**Questions à traiter:**
**a.** Recopiez fidèlement l'extrait de la critique du roman Le Fils qui commence à "LE FILS - Michel" et se termine à "continue donc d'observer)".
**b.** Rédigez la suite de la critique du roman Le Fils à partir de l'endroit où elle s'interrompt.

**Passage cité:**
+ + + +
LE FILS - Michel Rostain
C'est
Lion, mort à 21 ans d'une méningite foudroyante, qui nous raconte sa
propre mort et la façon dont son père (qu'il continue donc d'observer)
va vivre sa disparition et tenter de faire son deuil. Le thème de la
perte d'un enfant est donc abordée ici de manière très originale dans la
mesure où le narrateur n'est autre que le défunt et où l'endeuillé
n'est non pas la mère mais (et c'est rare que l'on en parle), le père qui de
bat entre sa douleur et sa culpabilité grandissante. Car en effet,
celui-ci s'en veut de n'avoir pas compris les nombreux signaux envoyés
par son enfant chéri et se met donc en tête de "Comprendre pourquoi". A
travers ses pleurs, ses souvenirs, ses regrets, c'est l'histoire de
l'amour et de la complicité entre un père et son fils qui est racontée
ici. Les regards, les embrassades et les poignées de mains maladroites,
la pudeur dans l'expression de l'amour de l'un pour l'autre...
Après
avoir lu "Tom est mort" de Marie Darrieussecq, j'avais pourtant décidé
de ne plus me plonger dans des livres traitant du sujet du deuil
parental. Mais Le Fils (qui a d'ailleurs reçu le prix Goncourt du
premier roman) aborde ce sujet sous un tout autre angle et malgré tout
avec "humour". J'ai beaucoup aimé le fait que le narrateur soit le fils
de 21 ans qui regarde son père et ne peut s'empêcher de "râler" en le
voyant se démener et s'obstiner à comprendre pourquoi son fils adoré est
parti. Le fait que l'on parle du père et non de la mère est quelque
chose qui m'a touché également car on apprend aussi beaucoup sur les
relations père-fils et surtout sur cet amour paternel qui se vit souvent
beaucoup plus discrètement que l'amour maternel. Pour moi c'est un
grand coup de coeur!
+ + + +
**Segment de données:**
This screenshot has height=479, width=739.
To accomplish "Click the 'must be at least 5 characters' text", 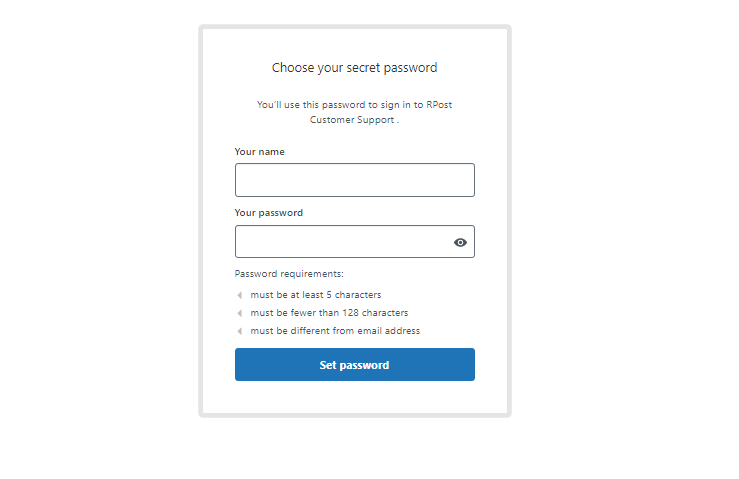I will pyautogui.click(x=316, y=295).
+ + + +
**Section des réponses:**
**a.**
LE FILS - Michel Rostain
C'est
Lion, mort à 21 ans d'une méningite foudroyante, qui nous raconte sa
propre mort et la façon dont son père (qu'il continue donc d'observer)

**b.**
Mon passage préféré :
"Donc, dernier soir ensemble sans le savoir. Papa se cale contre moi, mal
assis dans ce putain de lit qui grince. Il me caresse doucement la
tête. Il me propose de dormir près de moi, comme il faisait quand
j'étais petit. Je dis non. Il n'insiste pas. Il s'en voudras. S'il avait
insisté, j'aurais peut être accepté. Ca n'aurait rien changé mais il
aurait gardé le plaisir amer d'une autre et dernière nuit passée tout
contre le corps chaud de son fils. Comme une devoir-bonheur accompli.
Papa au contraire se rappelera toujours douleureusement de cette minute
où, accablé sur lui-même de fatigue et de mal crâne, il s'était éloigné à
un bon mètre du lit, râlant très fort en silence Mais bordel aide-moi
donc un peu, mon fils, aide-moi à t'aider, excédé par mes appels muets
et contradictoires.... Et puis, tête-à-queue, papa ne bougonne plus, il
se lève en e regardant. Tendresse. Il s'assoit au bord du lit, il me
caresse la main, la jambe. Non, pas d'agacement, il doit me prendre
comme je suis, chacun souffre comme il peut, il n'y a pas à intrepréter
mes symptomes. Papa tente d'être avec moi, rien que cela. Papa
progresse. Ce n'est pas facile en famille."